Novo has retreated from an unsustainable hyperbolic uptrend but there is also a great effort underway to talk the stock down, not to protect innocent shareholders, but to enable those who missed the boat to get a position without suffering the humiliation of chasing the stock. The institutions who dominated the Red Cloud mediated financing are perfect marks because they do not have any "trusted" experts on the brokerage side to blame for the outcome. Spec Value Hunters should brace themselves for a roller-coaster ride in Novo until the 27,727,350 units have been free trading for a couple weeks and no longer represent a structural time bomb.
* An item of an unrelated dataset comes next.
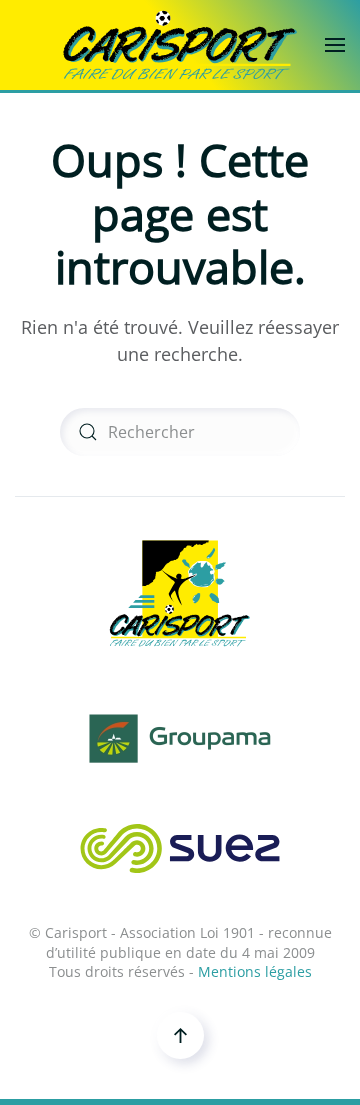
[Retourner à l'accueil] (180, 45)
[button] (335, 45)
Those who are wondering if Artemis might be a cheaper interim alternative should be aware that it has 490 million shares fully diluted, which means that at AUD $0.245 and a 50% net interest in the relevant ground it is carrying an implied value of AUD $240 million. Of all the Artemis ground only the Purdy's Reward property is currently ready. We need to learn a lot more about the other properties to judge whether Artemis has a piece of Wits 2.0 or just half of a local freak show.